— YOUR ASSIGNMENT —
Repeat exactly, please, the opening lines of the data below, through and including the line where "is (1080, 1408)." sits.

(Beginning of MATERIAL FOR THIS TASK)

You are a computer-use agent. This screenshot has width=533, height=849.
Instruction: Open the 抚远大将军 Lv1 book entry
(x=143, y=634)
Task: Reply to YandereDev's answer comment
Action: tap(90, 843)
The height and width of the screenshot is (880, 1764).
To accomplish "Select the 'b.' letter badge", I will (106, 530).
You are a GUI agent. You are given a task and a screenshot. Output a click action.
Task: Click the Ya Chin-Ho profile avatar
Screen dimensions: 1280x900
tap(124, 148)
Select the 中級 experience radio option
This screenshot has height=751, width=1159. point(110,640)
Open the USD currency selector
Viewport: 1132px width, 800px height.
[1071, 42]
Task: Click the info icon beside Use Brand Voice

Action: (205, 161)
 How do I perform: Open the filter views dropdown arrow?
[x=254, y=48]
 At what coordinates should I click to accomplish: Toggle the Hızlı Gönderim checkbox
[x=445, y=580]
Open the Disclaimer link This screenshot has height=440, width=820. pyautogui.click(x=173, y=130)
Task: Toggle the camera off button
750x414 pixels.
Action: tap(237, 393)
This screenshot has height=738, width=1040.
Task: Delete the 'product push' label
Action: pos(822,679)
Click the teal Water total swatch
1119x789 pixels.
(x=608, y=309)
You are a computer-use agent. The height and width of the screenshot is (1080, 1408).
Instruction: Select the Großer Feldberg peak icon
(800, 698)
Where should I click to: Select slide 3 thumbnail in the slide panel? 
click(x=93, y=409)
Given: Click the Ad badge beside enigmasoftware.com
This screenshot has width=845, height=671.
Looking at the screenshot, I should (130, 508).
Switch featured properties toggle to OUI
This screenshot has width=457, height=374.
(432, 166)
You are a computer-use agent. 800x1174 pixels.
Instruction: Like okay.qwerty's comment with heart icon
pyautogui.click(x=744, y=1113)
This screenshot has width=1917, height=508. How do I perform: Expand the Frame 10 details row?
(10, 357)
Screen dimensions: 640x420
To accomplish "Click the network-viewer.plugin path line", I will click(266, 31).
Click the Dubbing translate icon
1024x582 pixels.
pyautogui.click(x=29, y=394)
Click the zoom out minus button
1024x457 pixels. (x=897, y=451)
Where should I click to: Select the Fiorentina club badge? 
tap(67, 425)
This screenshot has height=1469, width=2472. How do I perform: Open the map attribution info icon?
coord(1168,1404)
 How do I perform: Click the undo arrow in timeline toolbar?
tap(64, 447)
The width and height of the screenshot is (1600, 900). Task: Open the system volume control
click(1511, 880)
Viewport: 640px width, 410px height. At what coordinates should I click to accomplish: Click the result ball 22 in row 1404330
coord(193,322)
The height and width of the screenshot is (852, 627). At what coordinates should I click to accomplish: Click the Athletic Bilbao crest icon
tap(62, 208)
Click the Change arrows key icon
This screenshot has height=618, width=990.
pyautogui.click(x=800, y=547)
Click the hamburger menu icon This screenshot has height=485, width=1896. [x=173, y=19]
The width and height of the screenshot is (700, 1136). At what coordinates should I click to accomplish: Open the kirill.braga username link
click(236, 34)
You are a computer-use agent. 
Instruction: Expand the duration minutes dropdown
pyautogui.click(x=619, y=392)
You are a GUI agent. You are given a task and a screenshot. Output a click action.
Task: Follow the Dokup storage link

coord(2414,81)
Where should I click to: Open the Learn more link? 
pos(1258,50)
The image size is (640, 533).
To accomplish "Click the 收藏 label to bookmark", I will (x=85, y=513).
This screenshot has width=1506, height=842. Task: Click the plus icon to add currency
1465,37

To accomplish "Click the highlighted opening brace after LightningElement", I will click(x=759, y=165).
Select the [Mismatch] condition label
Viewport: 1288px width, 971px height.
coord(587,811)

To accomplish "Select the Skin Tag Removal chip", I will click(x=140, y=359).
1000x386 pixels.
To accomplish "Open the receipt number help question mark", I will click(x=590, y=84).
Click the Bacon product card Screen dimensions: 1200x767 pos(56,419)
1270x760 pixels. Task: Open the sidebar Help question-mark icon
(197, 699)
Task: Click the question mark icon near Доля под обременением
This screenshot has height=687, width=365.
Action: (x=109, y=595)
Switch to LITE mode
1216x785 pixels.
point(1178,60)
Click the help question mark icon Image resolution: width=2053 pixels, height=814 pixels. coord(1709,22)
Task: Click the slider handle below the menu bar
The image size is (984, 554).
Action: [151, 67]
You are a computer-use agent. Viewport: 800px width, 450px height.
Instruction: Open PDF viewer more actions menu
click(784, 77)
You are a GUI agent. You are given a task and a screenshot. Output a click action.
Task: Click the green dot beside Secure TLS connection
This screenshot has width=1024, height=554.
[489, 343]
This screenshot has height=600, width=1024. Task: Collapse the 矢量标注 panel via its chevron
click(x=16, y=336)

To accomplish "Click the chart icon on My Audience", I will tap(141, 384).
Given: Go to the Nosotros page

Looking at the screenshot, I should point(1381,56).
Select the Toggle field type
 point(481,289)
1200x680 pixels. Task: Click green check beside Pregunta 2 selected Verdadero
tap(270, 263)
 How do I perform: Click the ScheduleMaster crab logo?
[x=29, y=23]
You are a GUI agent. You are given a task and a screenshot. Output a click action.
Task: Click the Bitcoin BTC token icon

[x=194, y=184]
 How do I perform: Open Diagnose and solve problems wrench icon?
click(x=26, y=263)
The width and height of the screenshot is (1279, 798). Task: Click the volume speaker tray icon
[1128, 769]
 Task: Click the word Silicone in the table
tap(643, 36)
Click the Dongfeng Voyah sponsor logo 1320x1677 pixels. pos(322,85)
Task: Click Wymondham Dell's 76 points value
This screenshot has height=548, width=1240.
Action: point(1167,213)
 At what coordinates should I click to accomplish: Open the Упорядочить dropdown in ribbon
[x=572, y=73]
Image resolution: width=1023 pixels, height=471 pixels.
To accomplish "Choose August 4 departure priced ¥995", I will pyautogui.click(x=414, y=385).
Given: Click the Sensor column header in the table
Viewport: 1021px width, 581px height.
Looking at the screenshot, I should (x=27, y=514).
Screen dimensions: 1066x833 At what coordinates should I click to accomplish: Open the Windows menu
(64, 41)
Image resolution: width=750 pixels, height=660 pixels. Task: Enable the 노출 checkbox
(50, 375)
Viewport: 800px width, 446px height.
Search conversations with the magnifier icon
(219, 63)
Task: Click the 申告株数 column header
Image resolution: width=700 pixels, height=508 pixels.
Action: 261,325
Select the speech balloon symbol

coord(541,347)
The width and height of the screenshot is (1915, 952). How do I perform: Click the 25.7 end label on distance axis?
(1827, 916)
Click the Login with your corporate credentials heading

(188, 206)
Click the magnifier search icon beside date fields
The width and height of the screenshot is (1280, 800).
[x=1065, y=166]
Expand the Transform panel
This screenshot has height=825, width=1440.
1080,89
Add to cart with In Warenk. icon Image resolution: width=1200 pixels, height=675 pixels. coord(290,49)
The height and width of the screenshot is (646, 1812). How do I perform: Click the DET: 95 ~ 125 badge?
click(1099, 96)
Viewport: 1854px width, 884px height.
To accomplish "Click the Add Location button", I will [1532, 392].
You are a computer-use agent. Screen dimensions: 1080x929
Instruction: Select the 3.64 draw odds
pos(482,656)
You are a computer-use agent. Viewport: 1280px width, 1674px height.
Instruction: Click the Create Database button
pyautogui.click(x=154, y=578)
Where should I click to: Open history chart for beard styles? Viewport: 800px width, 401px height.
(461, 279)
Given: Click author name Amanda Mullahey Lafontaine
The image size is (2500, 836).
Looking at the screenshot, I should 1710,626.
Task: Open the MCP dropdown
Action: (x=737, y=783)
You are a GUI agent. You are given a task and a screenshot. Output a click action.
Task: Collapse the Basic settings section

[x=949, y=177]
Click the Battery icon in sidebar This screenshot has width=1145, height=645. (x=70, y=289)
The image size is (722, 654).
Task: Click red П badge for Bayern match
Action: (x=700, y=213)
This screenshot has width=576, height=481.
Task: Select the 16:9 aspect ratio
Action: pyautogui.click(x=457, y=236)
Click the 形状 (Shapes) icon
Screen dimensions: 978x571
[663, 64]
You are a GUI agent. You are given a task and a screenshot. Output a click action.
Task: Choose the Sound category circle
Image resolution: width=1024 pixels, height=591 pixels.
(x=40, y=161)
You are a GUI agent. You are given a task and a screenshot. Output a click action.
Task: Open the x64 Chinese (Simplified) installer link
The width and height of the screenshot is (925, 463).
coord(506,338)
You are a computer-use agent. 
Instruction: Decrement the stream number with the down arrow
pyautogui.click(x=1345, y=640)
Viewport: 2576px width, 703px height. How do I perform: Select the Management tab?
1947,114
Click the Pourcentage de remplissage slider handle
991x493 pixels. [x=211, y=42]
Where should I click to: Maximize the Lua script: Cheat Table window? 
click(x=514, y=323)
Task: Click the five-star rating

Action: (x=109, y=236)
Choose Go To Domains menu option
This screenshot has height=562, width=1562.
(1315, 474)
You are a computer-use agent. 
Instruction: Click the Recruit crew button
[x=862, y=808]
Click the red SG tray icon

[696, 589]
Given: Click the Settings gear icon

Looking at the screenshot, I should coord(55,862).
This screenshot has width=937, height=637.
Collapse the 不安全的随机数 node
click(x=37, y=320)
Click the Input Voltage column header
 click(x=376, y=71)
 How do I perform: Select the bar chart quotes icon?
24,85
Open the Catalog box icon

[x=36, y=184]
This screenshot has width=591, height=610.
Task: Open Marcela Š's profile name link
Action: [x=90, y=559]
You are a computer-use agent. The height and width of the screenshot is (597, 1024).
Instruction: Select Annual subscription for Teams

(End of MATERIAL FOR THIS TASK)

— RESPONSE BELOW —
You are a computer-use agent. This screenshot has width=533, height=849.
Instruction: Open the 抚远大将军 Lv1 book entry
(x=143, y=634)
Task: Reply to YandereDev's answer comment
Action: tap(90, 843)
The height and width of the screenshot is (880, 1764).
To accomplish "Select the 'b.' letter badge", I will (106, 530).
You are a GUI agent. You are given a task and a screenshot. Output a click action.
Task: Click the Ya Chin-Ho profile avatar
Screen dimensions: 1280x900
tap(124, 148)
Select the 中級 experience radio option
This screenshot has height=751, width=1159. point(110,640)
Open the USD currency selector
Viewport: 1132px width, 800px height.
[1071, 42]
Task: Click the info icon beside Use Brand Voice

Action: (205, 161)
 How do I perform: Open the filter views dropdown arrow?
[x=254, y=48]
 At what coordinates should I click to accomplish: Toggle the Hızlı Gönderim checkbox
[x=445, y=580]
Open the Disclaimer link This screenshot has height=440, width=820. pyautogui.click(x=173, y=130)
Task: Toggle the camera off button
750x414 pixels.
Action: tap(237, 393)
This screenshot has height=738, width=1040.
Task: Delete the 'product push' label
Action: pos(822,679)
Click the teal Water total swatch
1119x789 pixels.
(x=608, y=309)
You are a computer-use agent. The height and width of the screenshot is (1080, 1408).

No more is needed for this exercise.